Wild Galapagos Tomato

Wild Galapagos Tomato (Solanum cheesmaniae), is very popular for its production and adaptability to extreme environments. One of our customers has been doing research in Italy on the salt tolerance of the Wild Galapagos tomato as well as other salt tolerant plants. The goal is to develop an aquaponics system that uses salt water instead of freshwater to grow food where there is no fresh water available. Many parts of the world have limited access to fresh water, but ample access to salt water so if salt water could be used to grow food there would be much less hunger!

Here’s some photos of Eddie’s research projects:

Wild Galapagos Tomatoes in aquaponics

Growing Wild Galapagos tomato plants under controlled agronomic techniques, about 8-10 times more salinity than usually tolerated by such plants. Plants grew well

Beets in saline aquaponics

Saline aquaponics. Testing a special beet on fish water under medium salinity.

Saline aquaponics.

Saline aquaponics. Tomato trials under saline condition – working towards a fully marine fish aquaponics system.

 

Click the button below to read Eddie’s research project on integrating saltwater into aquaponics!

Integrated Marine Aquaculture

Another interesting project is our customer Harry in Anchorage, AK who spent the winter growing the Wild Galapagos Tomato inside under grow lights. Harry wrote to us saying; “I have started a project that I know will be difficult. I am trying to raise a few Solanum cheesmaniae, an outdoor tropical plant, indoors in Alaska in the dead of winter.”  He goes on to state “The system is based on multiple artificial lights, with wires and artificial props, and even some duct tape as needed.” Ingenuity is what we love about our customer’s imagination!

After an email exchange, he elaborated a bit,

“I use an array of “daylight” fluorescent lights, mounted on a framework made of do-it-yourself shelving material from the hardware store.  I can’t let the plants sprawl, so I have to make them grow upward, using a system of strings and wires.  As a result, plants that grow from pots less than a foot off the floor are already touching the 8-foot ceiling, and they aren’t stopping!  If I had unlimited space, I could be growing hundreds of plants now, because each tomato (those that I have saved seeds from) has over 20, and often over 50, seeds.  I have given away a potted second-generation plant, and have 8 others growing — one with flowers, and one, now about 7 feet tall, with both flowers and green fruit.

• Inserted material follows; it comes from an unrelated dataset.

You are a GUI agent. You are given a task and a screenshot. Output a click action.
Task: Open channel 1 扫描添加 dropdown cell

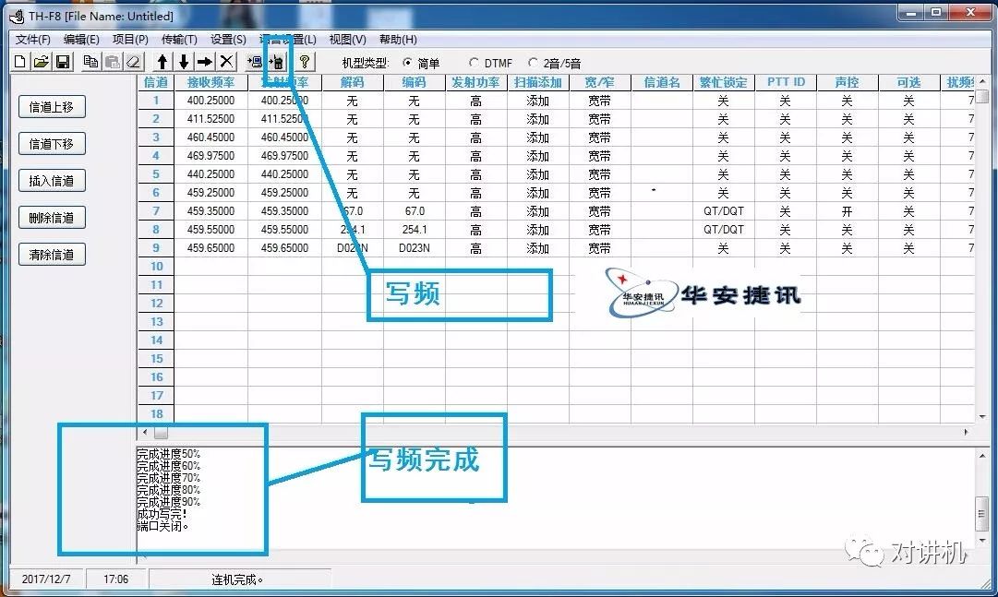(536, 101)
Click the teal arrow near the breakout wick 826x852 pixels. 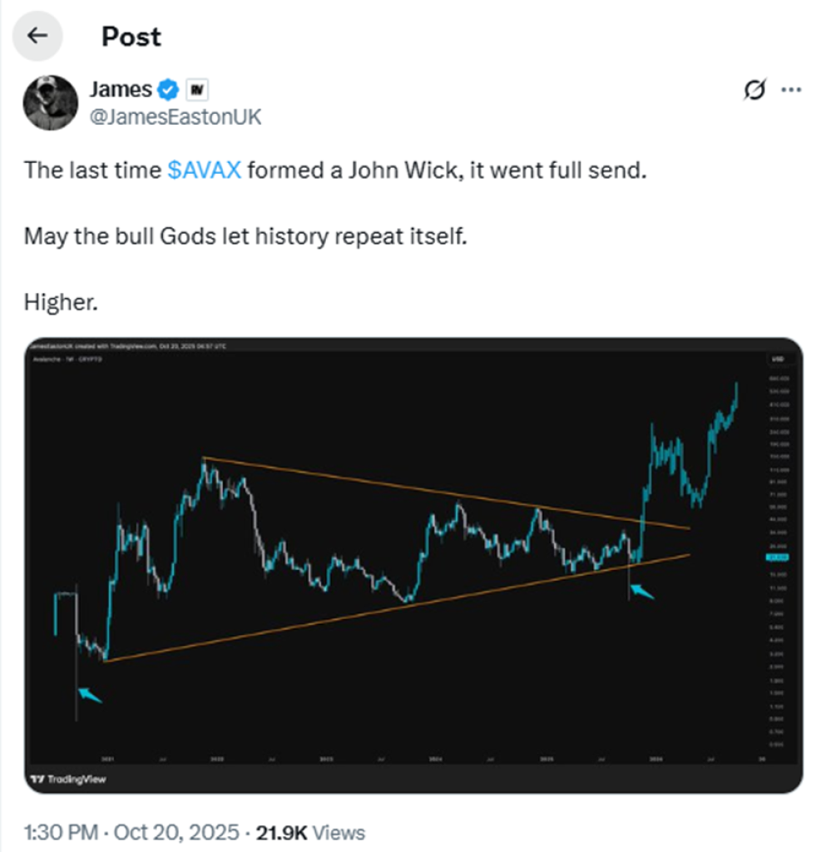(x=642, y=592)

Although I ordered two seed packets from you last October, I used only 10 seeds from one (and got 5 plants, all still living and bearing), and sent some seeds to a friend in CA. One of my colleagues (at work) planted the remainder of the packet, and has 15 plants growing in limited space in his house at a chilly 2500-foot elevation outside of Anchorage.”

 

He finishes by saying, “The appeal these plants have, to myself and others, is the intensity of the tomato flavor. The flavor grows in your mouth and lasts at least 2 minutes if you don’t eat anything else.”

Here is a photo essay of his project:

Wild Galapagos Tomato - Anchorage, AK

Wild Galapagos Tomato - Anchorage, AK

 Wild Galapagos Tomato - Anchorage, AK Wild Galapagos Tomato - Anchorage, AK

 Wild Galapagos Tomato - Anchorage, AK

 

 

 

 

 

 

 Our customers in Texas report that the Wild Galapagos tomato is the only tomato that keeps producing throughout the heat of the summer! With a daily high of 110°F for over 40 days, the Wild Galapagos was the only tomato to keep going, giving about 2 pints of tomatoes every other day from 2 plants. On the other end of the scale, our customers from the northern tip of Idaho and southern British Columbia and Alberta, Canada say that this is the first tomato to flower and set fruit and is also the last at the end of the season!

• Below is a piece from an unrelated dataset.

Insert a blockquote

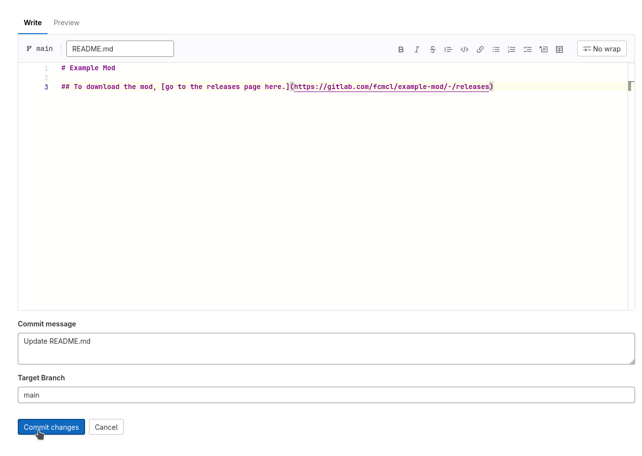click(x=449, y=49)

This is a very versatile tomato along with its cousin Sara’s Galapagos.  The Wild Galapagos Tomato is one of two indigenous varieties of tomatoes on the Galapagos Islands, and is the only edible one. This is why it’s scientific name is completely different than any other tomato! Sara’s Galapagos is a domesticated variety that was brought back by Sara and Amy Goldman on one of their tomato expeditions, is adapted to the island’s climate and does well in harsher environments.  

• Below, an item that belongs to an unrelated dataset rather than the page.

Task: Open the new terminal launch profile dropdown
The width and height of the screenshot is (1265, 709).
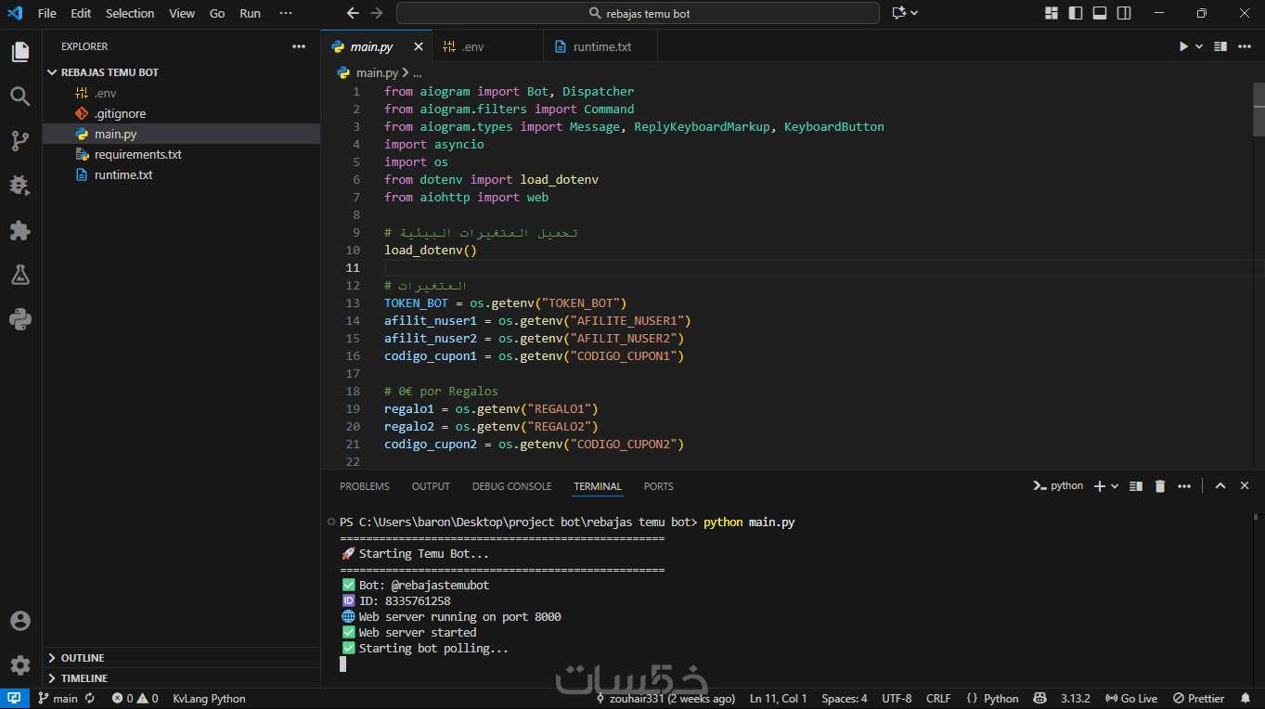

A few things to remember about them, they can take anywhere from 4 to 45 days to germinate based on recent reports. Under germination testing these two varieties have taken longer than “regular” tomatoes to germinate under controlled conditions.  Sara’s produces red fruit and the Wild produces a golden yellow-orange fruit. So, get creative and feel to experiment with any of our varieties that we offer – you will be amazed what might happen!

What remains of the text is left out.